More than 200 political leaders, conservationists and businesspeople from Africa and around the world have gathered in the foothills of Mount Kenya to find ways of protecting Africa’s elephants and battling the poachers who have left them facing extinction.
In his opening speech, Kenyan President Uhuru Kenyatta declared that everyone must “care about these gifts God has given us”.
He added: “Thank you for your commitment to working to stop those who wish to kill our wildlife for profit. Thank you for caring about this precious planet.
"Because of what we can achieve together in the days, weeks and years to come, we are safeguarding nature’s greatest and most endangered species for our children, for their children, and for all those children yet to come.”
The African elephant, the world’s largest land mammal, faces extinction as poaching fuelled by demand for illicit ivory surges in Asian markets. Between 20,000 and 33,000 elephants are killed every year across the continent.

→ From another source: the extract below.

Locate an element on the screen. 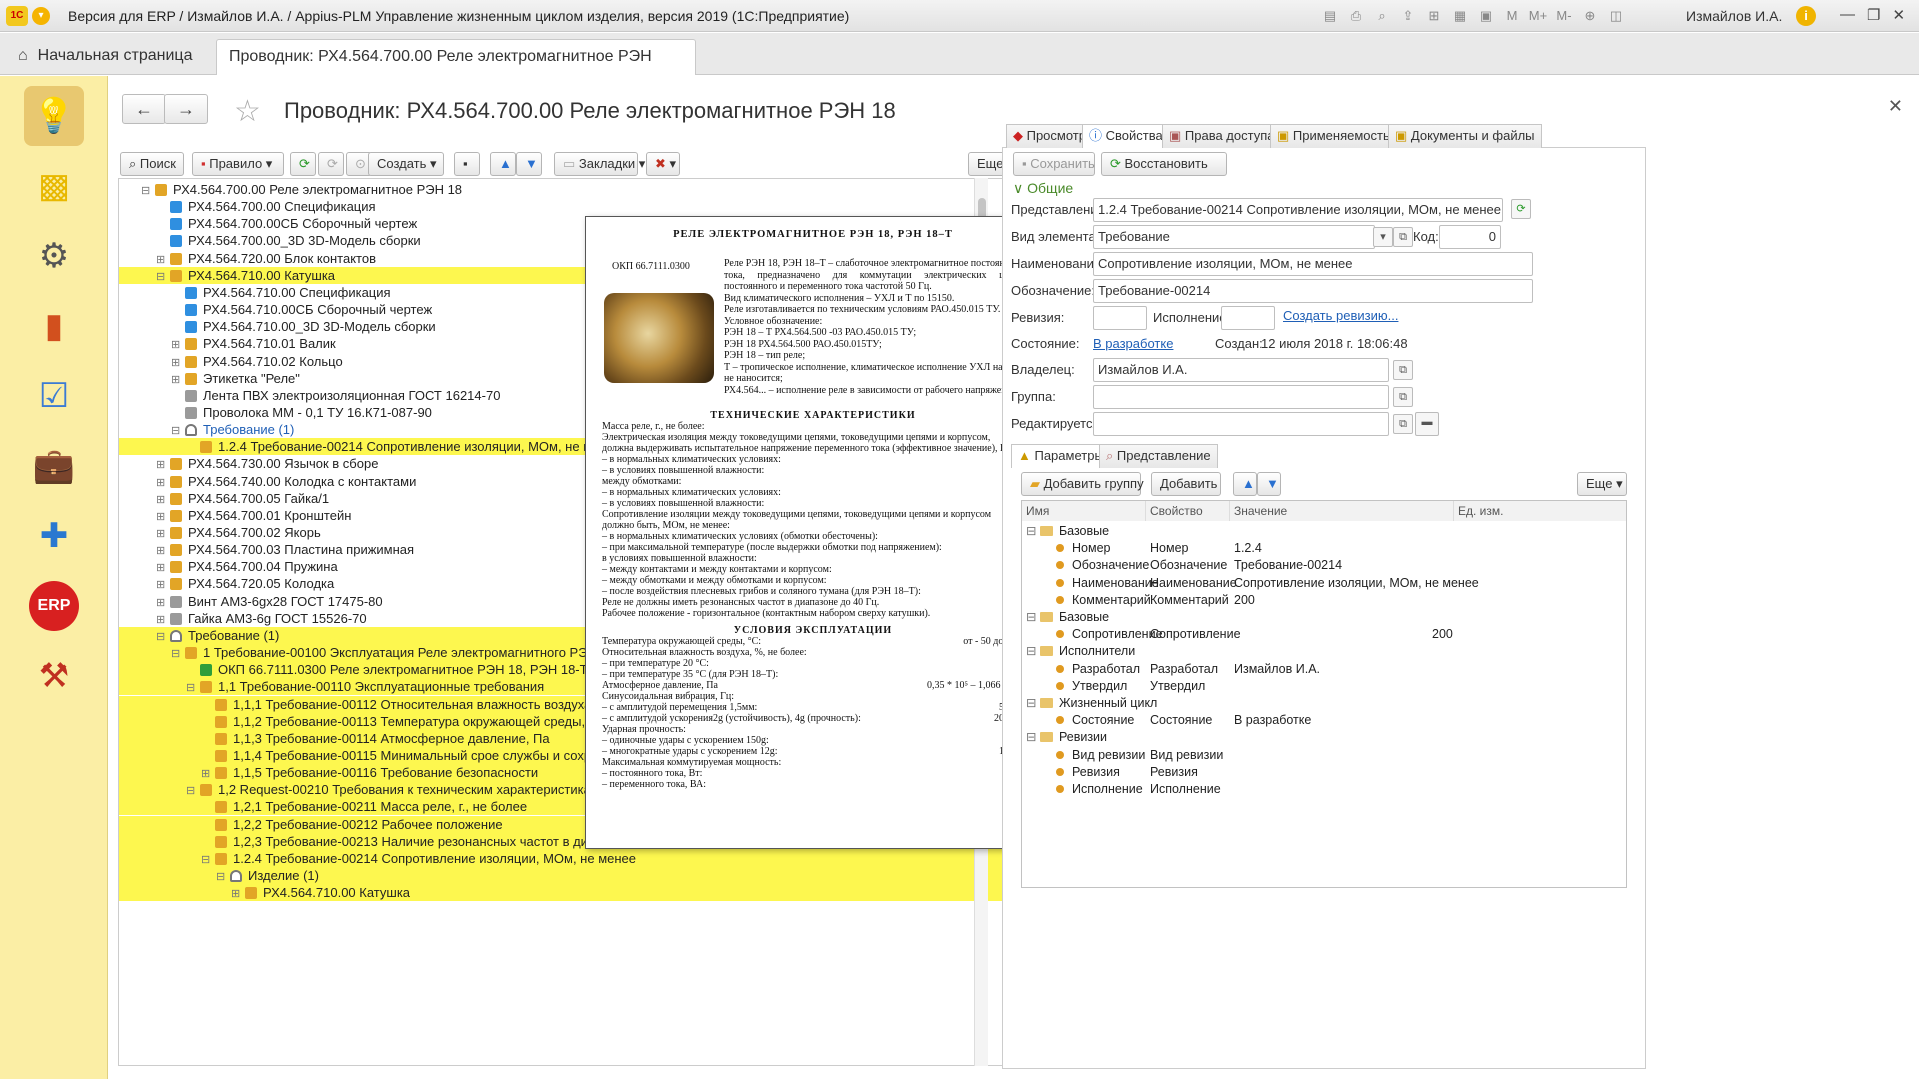 Image resolution: width=1919 pixels, height=1079 pixels. group-field is located at coordinates (1241, 397).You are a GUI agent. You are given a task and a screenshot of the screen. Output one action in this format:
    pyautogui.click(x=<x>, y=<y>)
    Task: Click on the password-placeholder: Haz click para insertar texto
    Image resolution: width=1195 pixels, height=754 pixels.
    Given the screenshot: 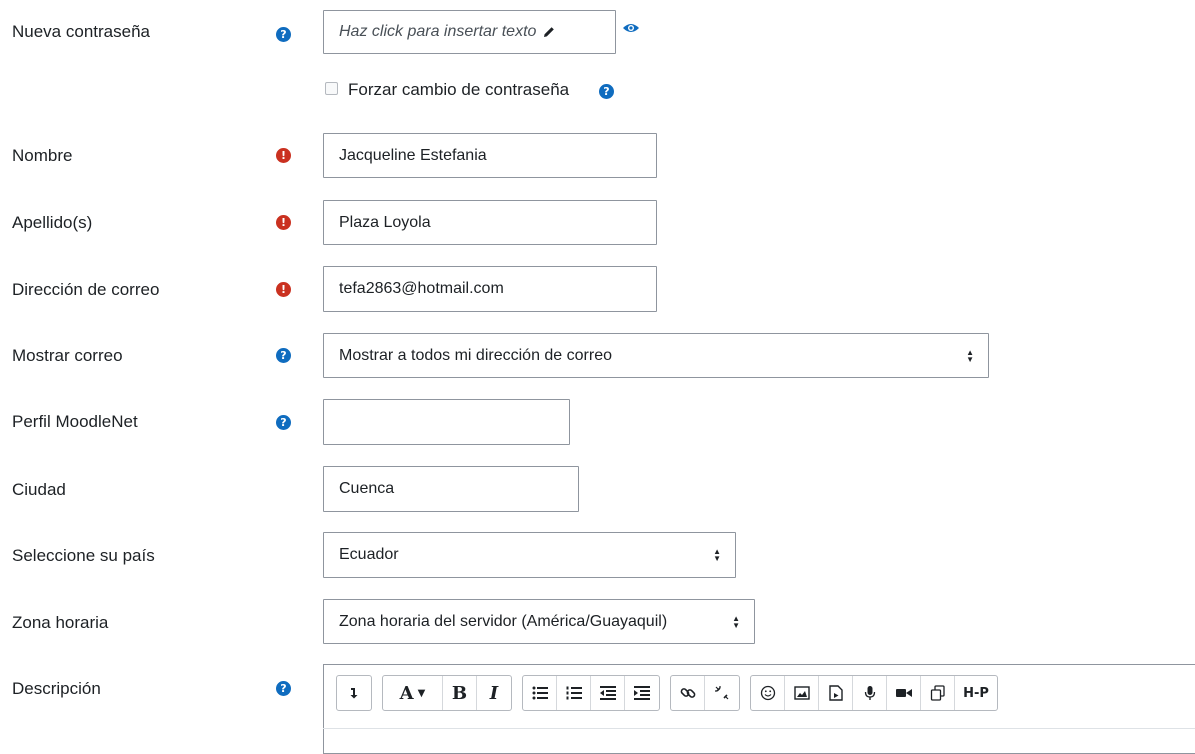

At the two-day summit African heads of state will join other politicians, the UN, wildlife groups, scientists, and businesses as they seek ways to finance and conduct the battle against the poachers, and conserve the elephant population. President Ali Bongo of Gabon and Ugandan President Yoweri Museveni, also members of the Giants Club, addressed delegates this afternoon.
Among the announcements, Helen Clark, head of the United Nations Development Programme, will unveil a $60 million fund from the Global Environment Facility to combat the illegal wildlife trade in Africa. It will help rangers, local communities and other groups work together to protect the continent’s endangered species.
The British Army, which has a training base in Kenya, will commit to building a huge fence to protect farmers and their crops from being trampled by elephants.
Events will climax at 3pm tomorrow with the burning in Nairobi of Kenya’s entire stockpile of seized ivory. More than 105 tonnes — eight times more than has ever before been destroyed at once — will go up in flames at a ceremony attended by thousands of people. At the same time, more than a tonne of rhino horn will be destroyed.
Max Graham, founder and chief executive of Space for Giants, implementation charity of the Giants Club, said: “These two days see all the people who need to be together to accelerate progress on elephant protection to-gether in one place: Africa’s leaders, conservationists, philanthropists and investors, and people with the influence to bring others to our side.
“That is what makes this event so special — and will help secure elephants and the landscapes across which they roam forever.”
The Giants Club was founded by the Presidents of Kenya, Gabon, Uganda and Botswana, and Evening Standard proprietor Evgeny Lebedev, the patron of Space for Giants and the Giants Club. It was created to unite African governments, businesses and conservationists to find a solution to the poaching crisis and assist in the implementation of the Elephant Protection Initiative.